Child support in the United States is calculated using one of three guideline formulas adopted at the state level. Federal law (42 U.S.C. §667) requires every state to publish numeric guidelines, but Washington intentionally left the math to each state. The result is a patchwork: a parent who earns $5,000/month in Texas will owe a very different amount than the same parent in California or New York. This guide walks through all three formulas, the inputs that matter, and what makes a guideline result move up or down in court.
The three guideline models
Every state uses one of three guideline frameworks. Knowing which one applies to you is the first step in understanding what you might owe.
| Model | How it works | Examples |
|---|---|---|
| Income Shares | Combines both parents' incomes, applies a state schedule, then splits proportionally. | CA, FL, NY, IL, PA, OH, GA, NC, MI |
| Percentage of Income | Flat percentage of the obligor's income, scaling with the number of children. | TX, MS, AK, AR, NV, ND, WI |
| Melson | Hybrid that protects each parent's self-support reserve before allocating support. | DE, HI, MT |
How Income Shares works in practice
The Income Shares model assumes that both parents would have spent a certain percentage of their combined income on the children if they lived together. The state publishes a schedule showing the basic obligation at each income level.
Example walkthrough:
- Parent A earns $5,000/month gross. Parent B earns $3,000/month gross. Combined: $8,000.
- The state schedule sets the basic obligation for one child at this income level at roughly $1,400.
- Parent A earns 62.5% of combined income, so Parent A's pro-rata share is about $875.
- If Parent A is the non-custodial parent, Parent A pays $875/month to Parent B.
- Add-ons for childcare ($300/mo) and health insurance ($200/mo) are split 62.5/37.5.
How Percentage of Income works
Texas is the textbook example. Take the obligor's net resources (gross income minus a standardized federal tax estimate, Social Security, Medicare, and the children's health insurance), then multiply by a fixed percentage.
- 1 child → 20% of net resources
- 2 children → 25%
- 3 children → 30%
- 4 children → 35%
- 5 or more → at least 40%
What every formula needs from you
Regardless of which state you live in, you'll need to provide the same core inputs:
- Gross monthly income from all sources — wages, self-employment, bonuses, commissions, rental income, and most government benefits.

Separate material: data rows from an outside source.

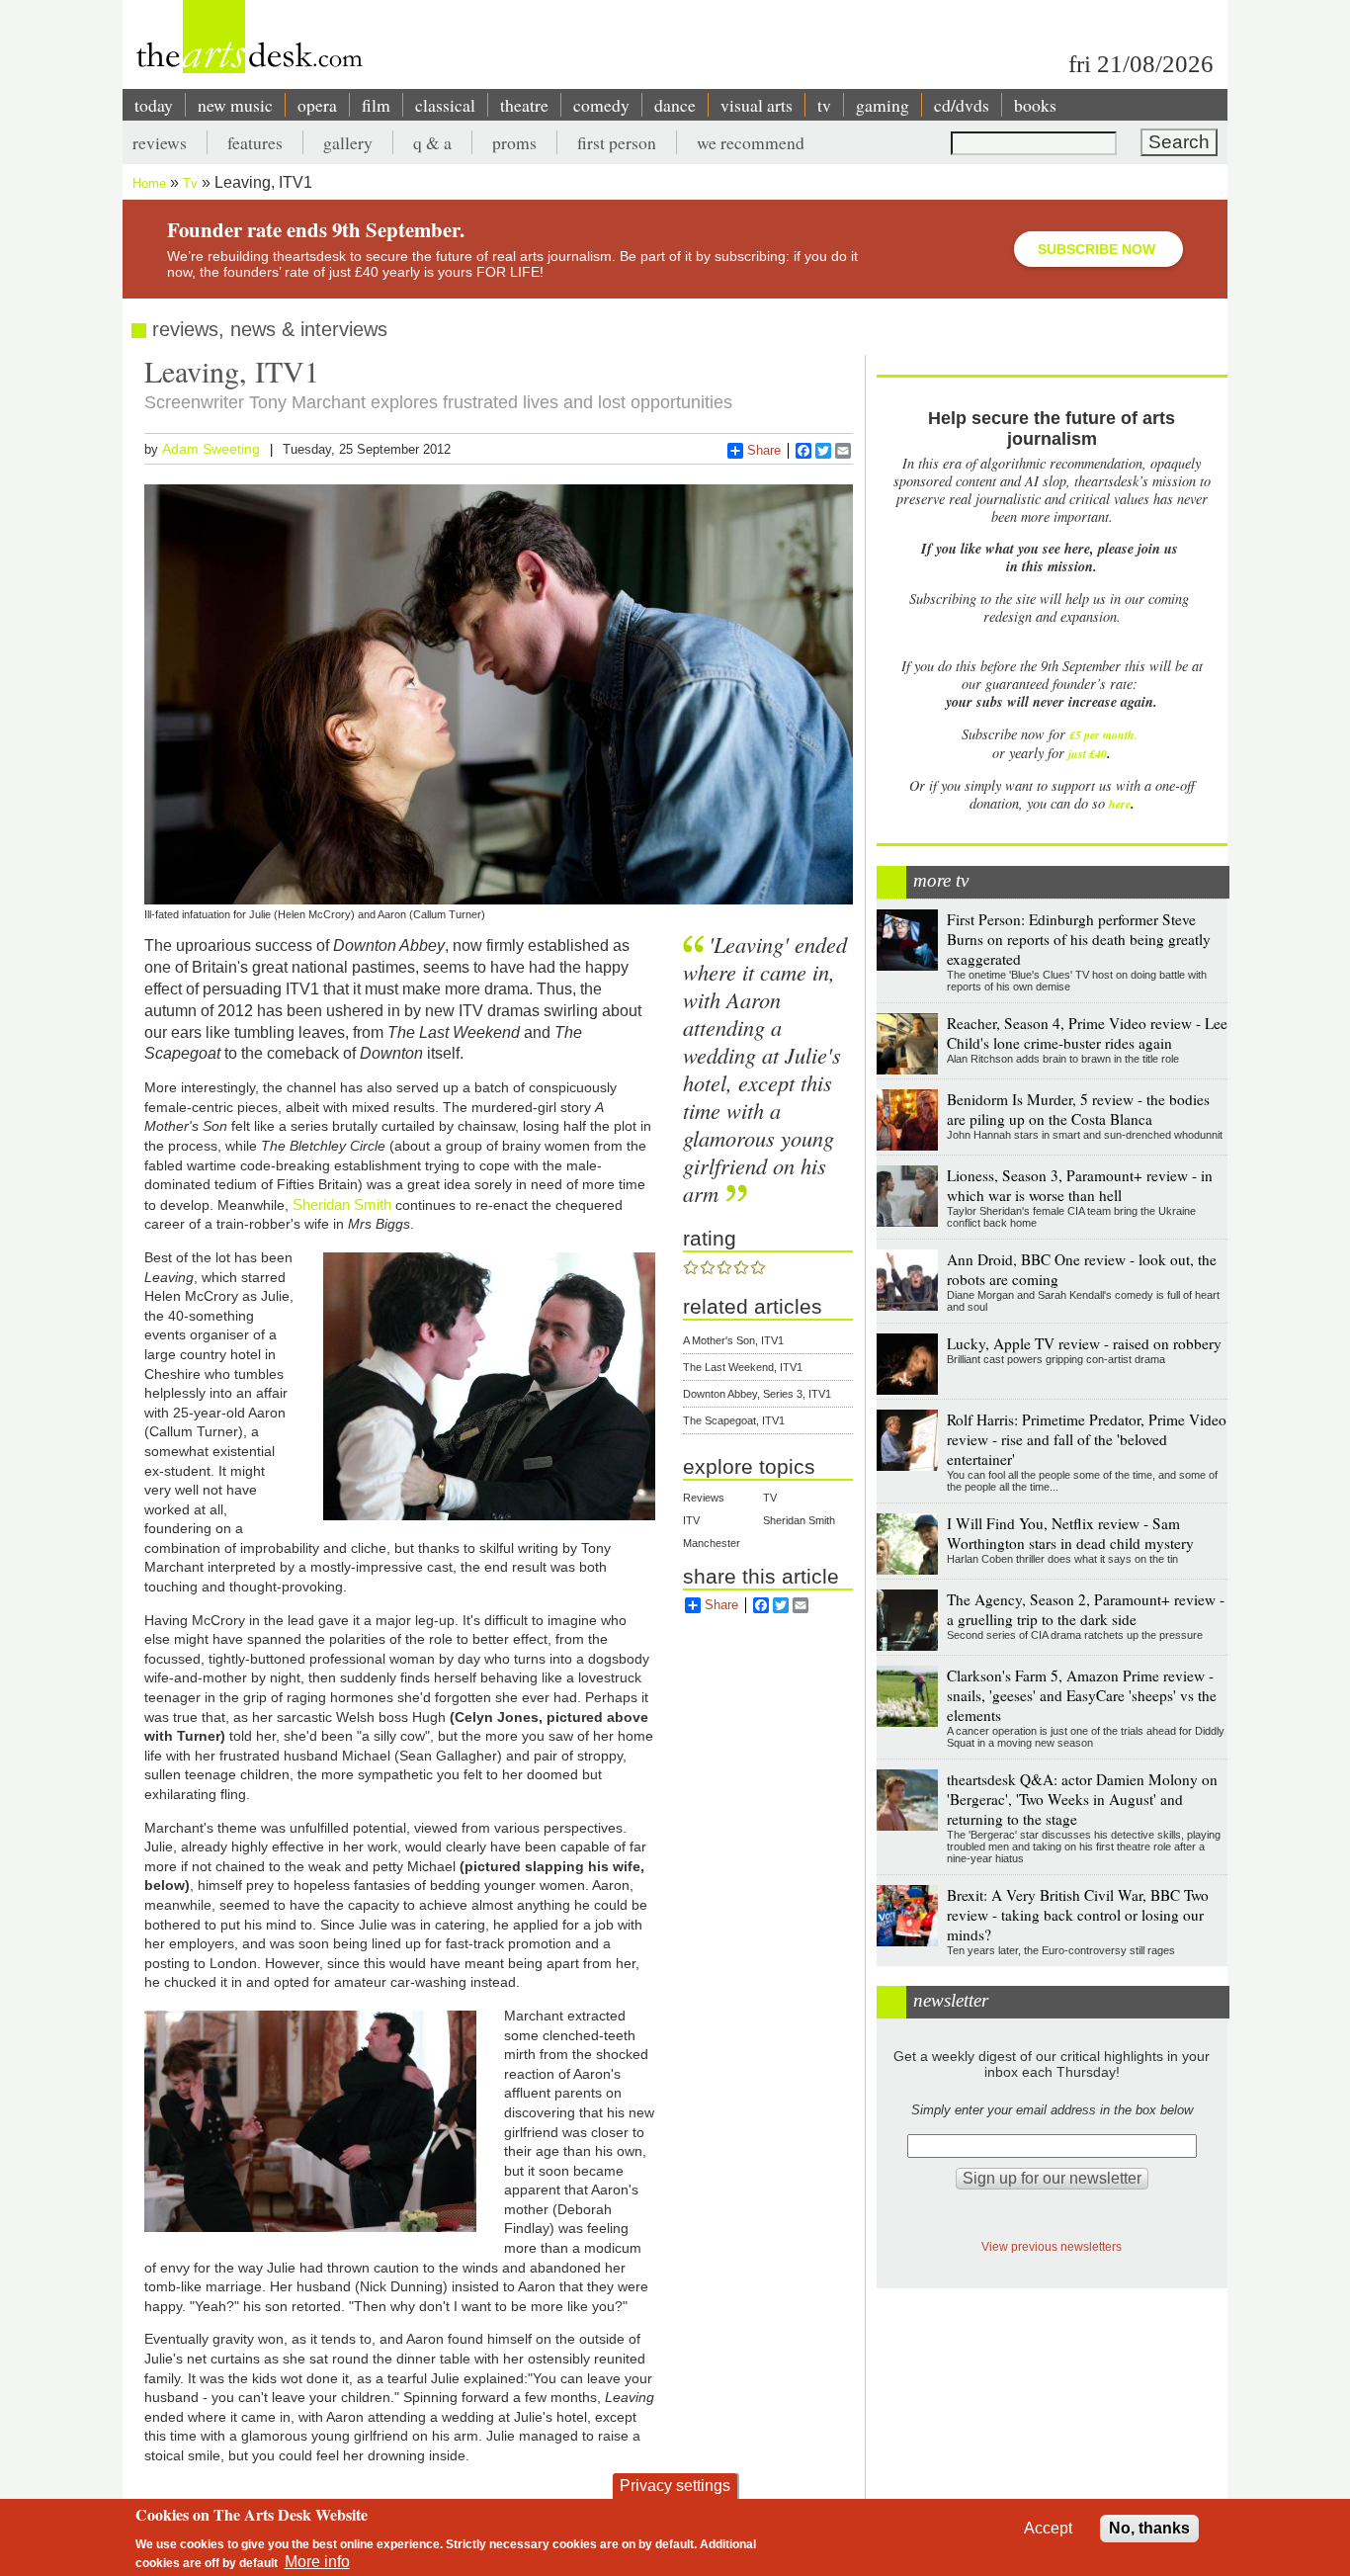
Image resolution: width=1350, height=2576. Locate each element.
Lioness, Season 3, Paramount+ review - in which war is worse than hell (1080, 1185)
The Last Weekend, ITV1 (742, 1367)
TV (770, 1497)
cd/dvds (961, 105)
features (255, 142)
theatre (524, 105)
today (153, 105)
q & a (432, 142)
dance (675, 105)
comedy (601, 105)
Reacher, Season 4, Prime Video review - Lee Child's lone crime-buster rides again (1087, 1033)
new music (235, 105)
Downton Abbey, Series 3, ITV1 (757, 1394)
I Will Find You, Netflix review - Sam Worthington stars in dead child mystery (1070, 1533)
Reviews (703, 1497)
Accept (1048, 2528)
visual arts (756, 105)
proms (514, 142)
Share (764, 450)
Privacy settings (675, 2485)
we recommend (750, 142)
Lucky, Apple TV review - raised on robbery (1084, 1343)
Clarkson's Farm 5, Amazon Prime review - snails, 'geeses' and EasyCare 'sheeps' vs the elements (1082, 1695)
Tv (190, 183)
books (1035, 105)
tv (824, 105)
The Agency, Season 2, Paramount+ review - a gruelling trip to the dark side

- Number of children covered by the order. Children from prior relationships may qualify for separate adjustments.
- Custody arrangement — primary, joint, or shared physical custody, measured in overnights per year.
- Health insurance and childcare costs that are reasonable and work-related.
- Other support obligations the obligor is legally paying for prior children.
What can move a result outside the guideline?
Courts can deviate from the guideline result with written findings. Common reasons include a child's documented special needs, private-school tuition that both parents previously agreed to, extraordinary medical costs, very high combined incomes that exceed the published schedule, and demonstrated bad-faith underemployment by either parent.
Try our free child support calculator for an instant estimate, or pick your state directly: California, Texas, or Florida.
Frequently Asked Questions
Which states use the Income Shares model?
About 41 US states use Income Shares, including California, Florida, New York, Illinois, Pennsylvania, Ohio, Georgia, North Carolina, and Michigan. The model treats children as entitled to the same share of family income they would have received in an intact household.
Which states use the Percentage of Income model?
Texas, Mississippi, Alaska, Arkansas, Nevada, North Dakota, and Wisconsin use a flat-percentage formula. The non-custodial parent pays a fixed share of net income that scales with the number of children.
Why does the same income produce different support amounts in different states?
Each state writes its own guideline tables, low-income reserves, parenting-time adjustments, and add-ons for childcare and health insurance. Two parents earning identical paychecks can owe very different amounts depending on their state.
Can the calculator predict the exact amount a judge will order?
No. Calculators show a guideline estimate, but judges can deviate when the result would be unjust. Special needs, extraordinary educational expenses, and high-asset cases routinely move outside the guideline.